It doesn't change anything.
Warships should be about only two things: payload size, and ship speed. Anything that increases one of those, or the two, is good. Tankers and fuel don't factor into this.
 

Offline Iceranger

  • Lt. Commander
  • ********
  • I
  • Posts: 292
  • Thanked: 154 times
Re: "Standard" speeds for engine tech; an idea that really needs feedback
« Reply #16 on: November 10, 2020, 01:44:58 PM »
Usually, a "smaller" engine with a higher boost modifier and extra fuel storage will be more tonnage-efficient than a bigger engine with a lower boost modifier and less fuel storage, because (a) fuel is pretty space-efficient, and (b) bigger engines require more crew spaces.
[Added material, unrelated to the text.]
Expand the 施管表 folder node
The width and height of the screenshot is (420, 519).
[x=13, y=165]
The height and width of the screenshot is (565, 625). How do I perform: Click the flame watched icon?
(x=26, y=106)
This may not be a hard and fast rule but it seems to work in my experience. Admittedly, this approach is intended to work with a pretty well-developed fleet logistics arm (notably, pre-positioning tankers ahead of a planned offensive) but you can still get warships with 10-15b km ranges which is usually enough to jump into a hostile system, shoot everything with superior speed, and jump back to wherever your tanker is.
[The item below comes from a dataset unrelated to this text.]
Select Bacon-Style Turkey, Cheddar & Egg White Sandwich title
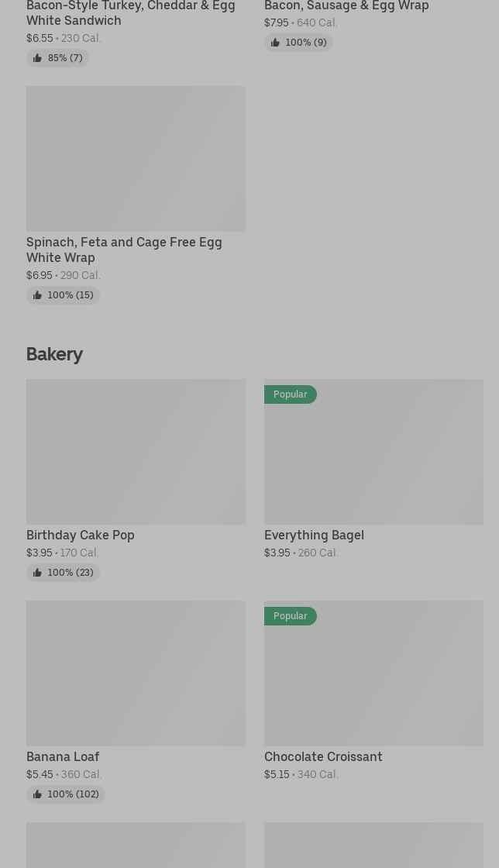The image size is (499, 868). [131, 13]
It can be mathematically proven that the optimal engine:fuel ratio, in terms of the minimum space taken, is 3:1 in tonnage/HS, given a range and speed goal. Of course in the game, the engine size/boost and fuel size choices are all discrete, so the practical optimal may sway a bit from the theoretical 3:1 ratio, but not by much unless you hit a boundary of the above design parameters.

A corollary to this is that, if your engine:fuel ratio is much smaller than 3:1, it means you can use larger but less boosted engines with less fuel to achieve the same fuel range and speed while taking less space. On the other hand, if your engine:fuel ratio is much larger than 3:1, it means you can use smaller and more boosted engines and more fuel to save space.
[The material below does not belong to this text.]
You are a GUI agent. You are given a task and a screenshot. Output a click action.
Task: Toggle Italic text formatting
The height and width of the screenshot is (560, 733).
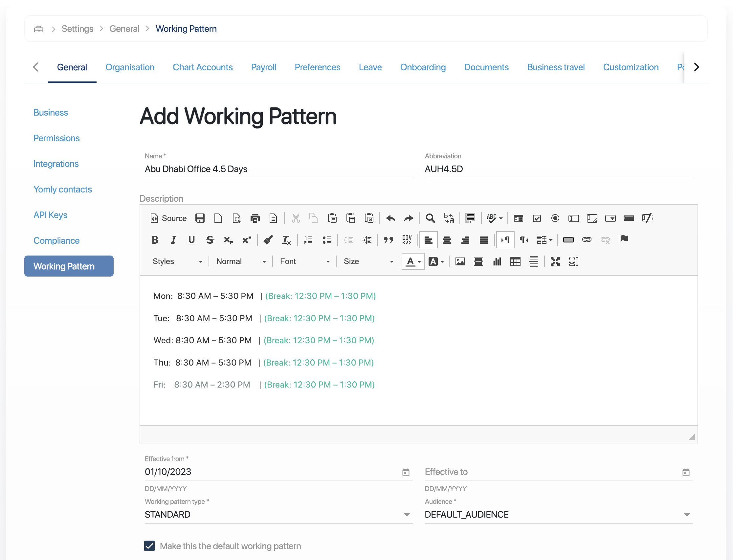(x=173, y=240)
Going with max boosted engine is almost never the optimal choice except for extremely fast and short-ranged ships.

Interesting! Do you happen to have a useful link that lays out the math behind this? I don't doubt you at all, but I'm curious how optimizing two different but related quantities in speed and range would consistently give a nearly 3:1 ratio regardless of the desired values.

Not sure if it is posted on the forum anywhere, but here is the original post on Reddit:
https://www.reddit.com/r/aurora/comments/g94nko/ship_design_math_or_the_formula_behind_the/

Based on the derivation it is actually possible to solve for the optimal engine size, boost, and fuel amount for a given ship tonnage, fuel range, and speed. Then you can choose a design parameter close to this optimal point in-game to build your ship. Of course, there are calculators to find that optimal point for you :P
 
The following users thanked this post: nuclearslurpee

Offline nuclearslurpee

  • Warrant Officer, Class 2
  • ****
  • Posts: 64
  • Thanked: 38 times
  • Radioactive frozen beverage.
Re: "Standard" speeds for engine tech; an idea that really needs feedback
« Reply #17 on: November 10, 2020, 05:30:39 PM »
Not sure if it is posted on the forum anywhere, but here is the original post on Reddit:
https://www.reddit.com/r/aurora/comments/g94nko/ship_design_math_or_the_formula_behind_the/

Based on the derivation it is actually possible to solve for the optimal engine size, boost, and fuel amount for a given ship tonnage, fuel range, and speed. Then you can choose a design parameter close to this optimal point in-game to build your ship. Of course, there are calculators to find that optimal point for you :P

Thanks! Makes sense looking at the calculation, though I'm going to have to take some time to get my head around how it works out into practical designs.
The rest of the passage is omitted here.